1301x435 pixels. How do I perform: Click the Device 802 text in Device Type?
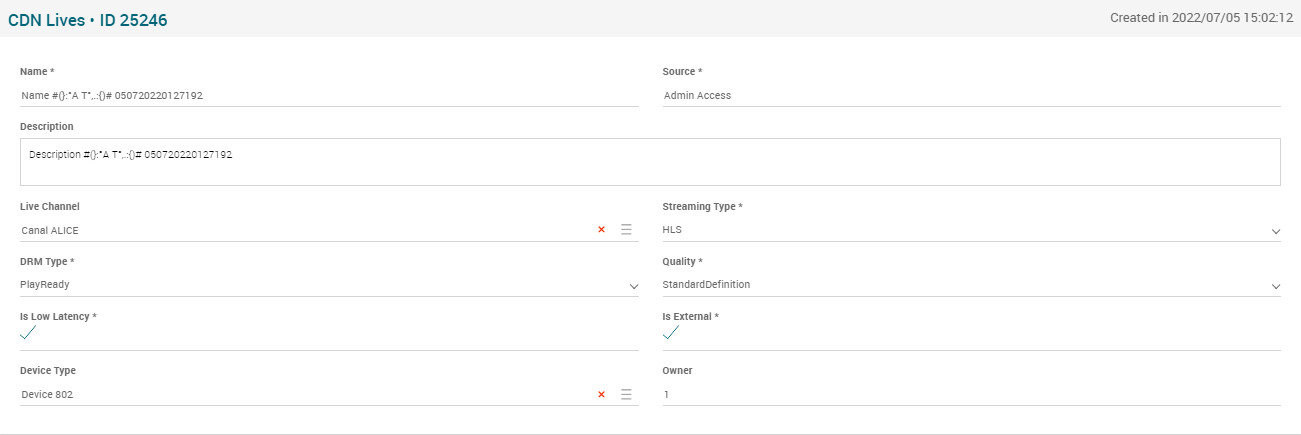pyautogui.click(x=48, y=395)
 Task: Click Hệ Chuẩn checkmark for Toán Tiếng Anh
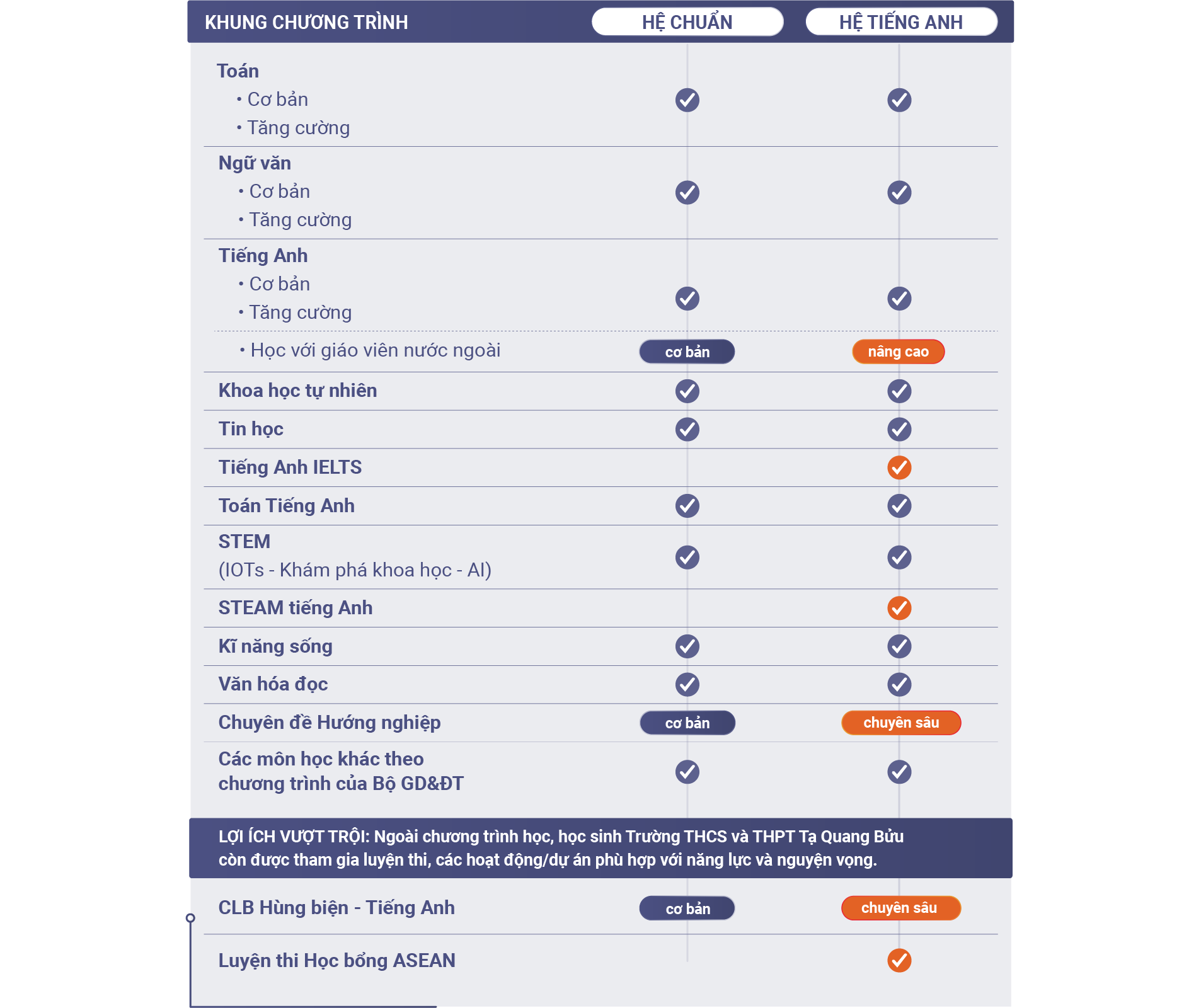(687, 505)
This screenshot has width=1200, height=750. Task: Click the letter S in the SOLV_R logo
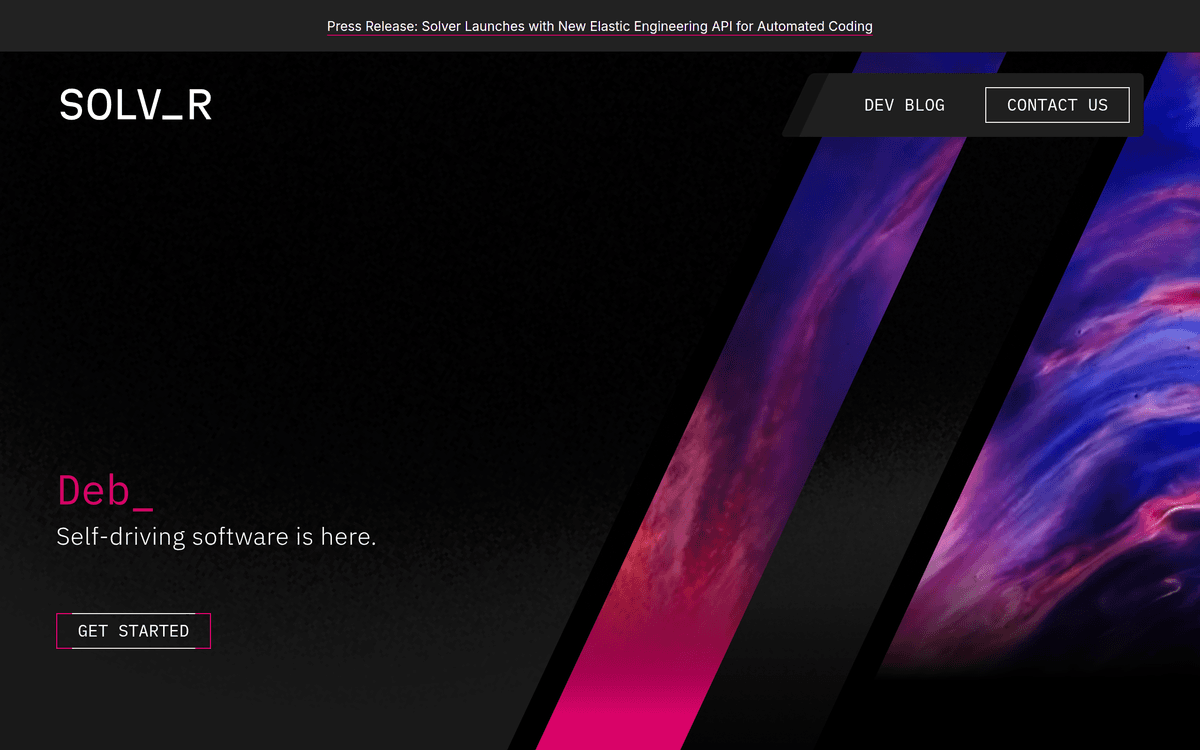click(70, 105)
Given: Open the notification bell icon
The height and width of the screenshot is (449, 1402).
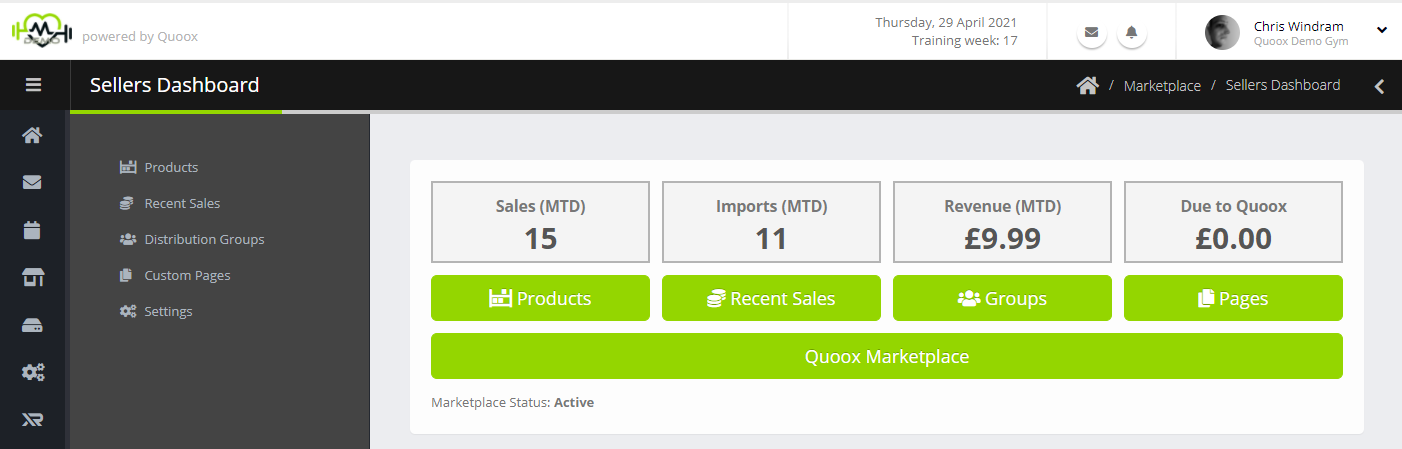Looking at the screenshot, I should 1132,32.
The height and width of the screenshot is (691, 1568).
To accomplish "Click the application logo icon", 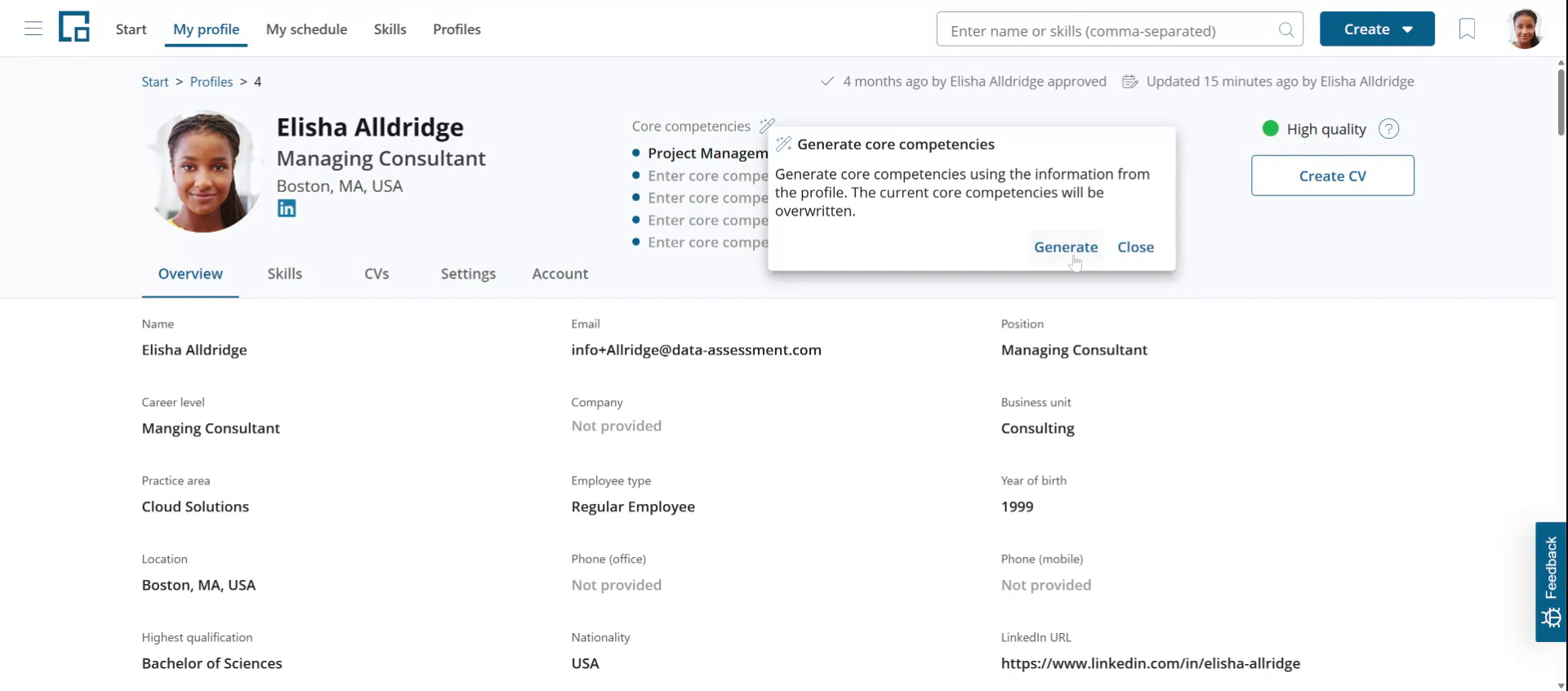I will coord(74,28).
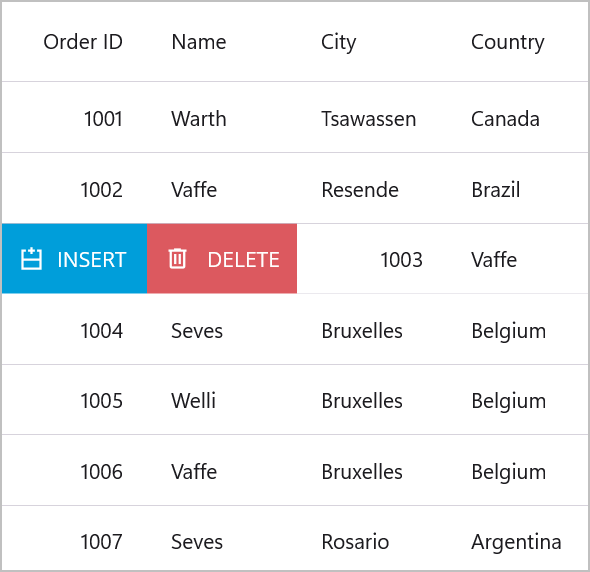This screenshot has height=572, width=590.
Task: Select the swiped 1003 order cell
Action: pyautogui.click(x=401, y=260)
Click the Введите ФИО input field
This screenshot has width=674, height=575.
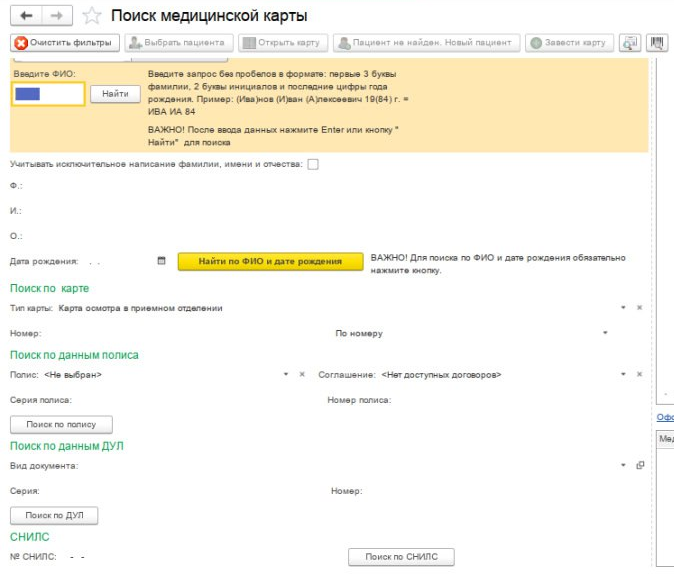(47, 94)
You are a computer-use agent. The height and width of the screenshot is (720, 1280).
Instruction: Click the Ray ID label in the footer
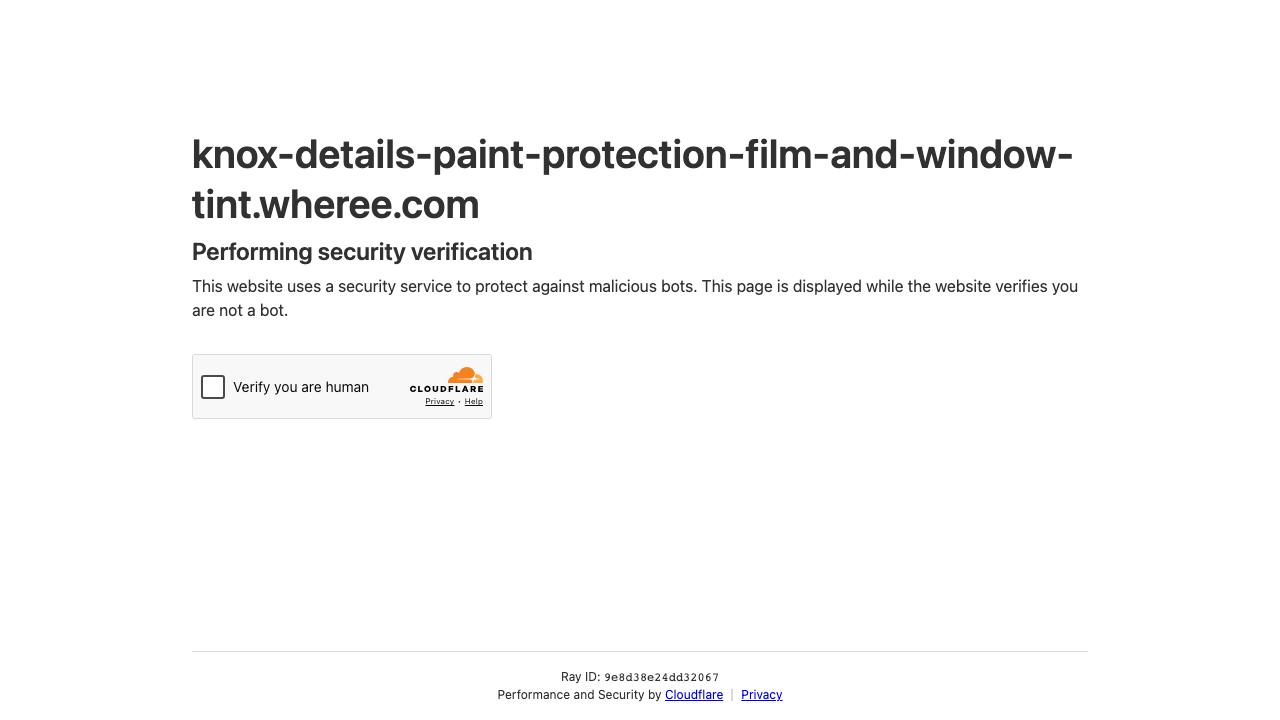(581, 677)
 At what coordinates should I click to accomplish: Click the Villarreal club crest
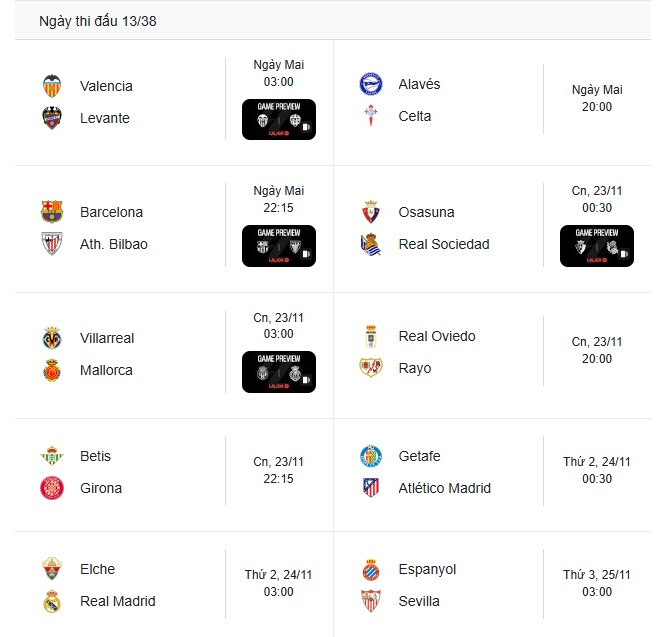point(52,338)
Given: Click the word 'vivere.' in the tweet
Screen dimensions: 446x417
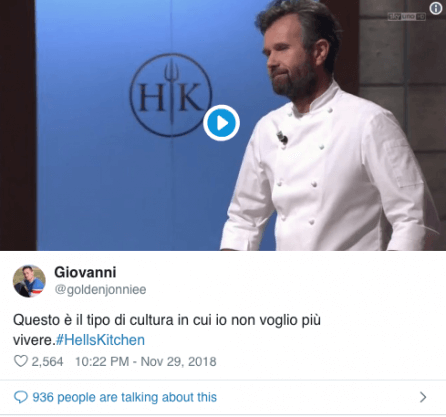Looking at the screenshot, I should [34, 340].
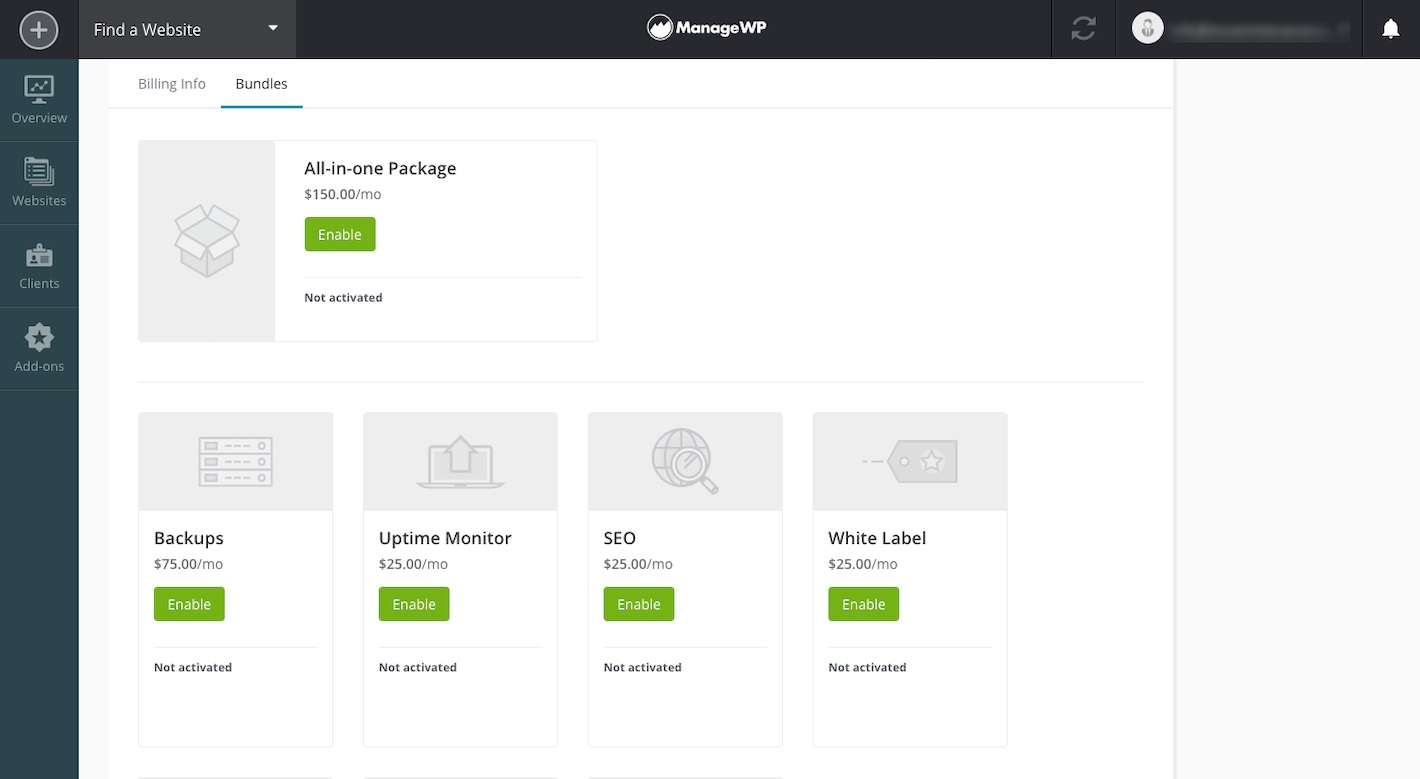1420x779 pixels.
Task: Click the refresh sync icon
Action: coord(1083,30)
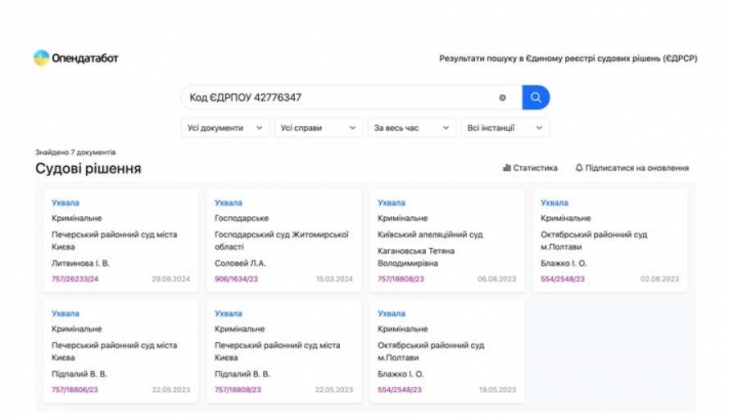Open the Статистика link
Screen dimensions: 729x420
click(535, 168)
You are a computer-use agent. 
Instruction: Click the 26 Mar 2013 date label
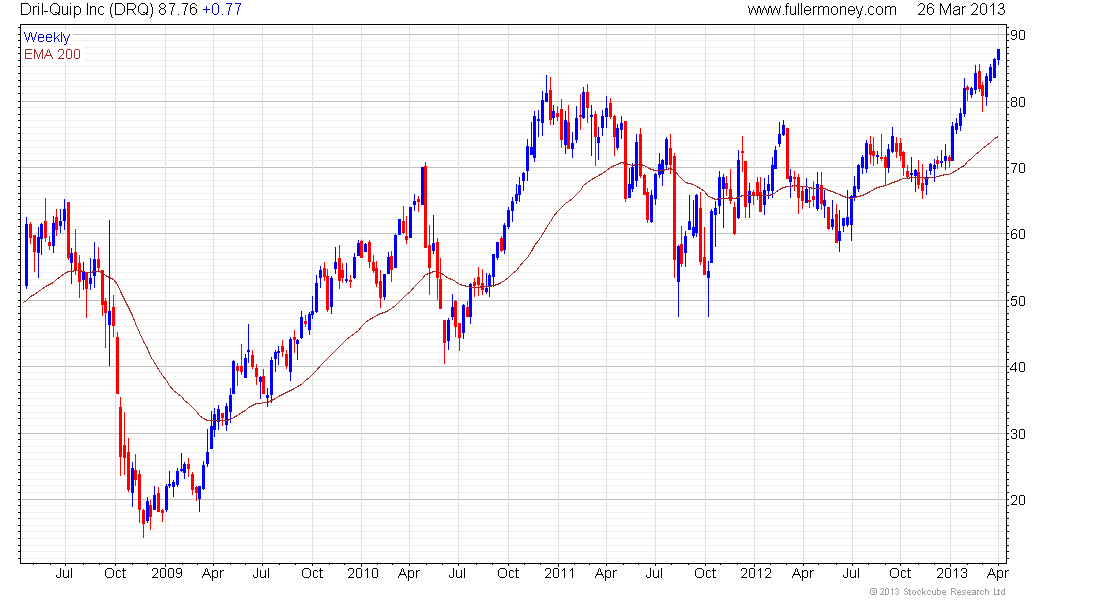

+===+

→ WORK REQUEST: If a line of the entries above holds "Given", count it, then report the total alone.

→ SOLUTION TO THE PROBLEM: 2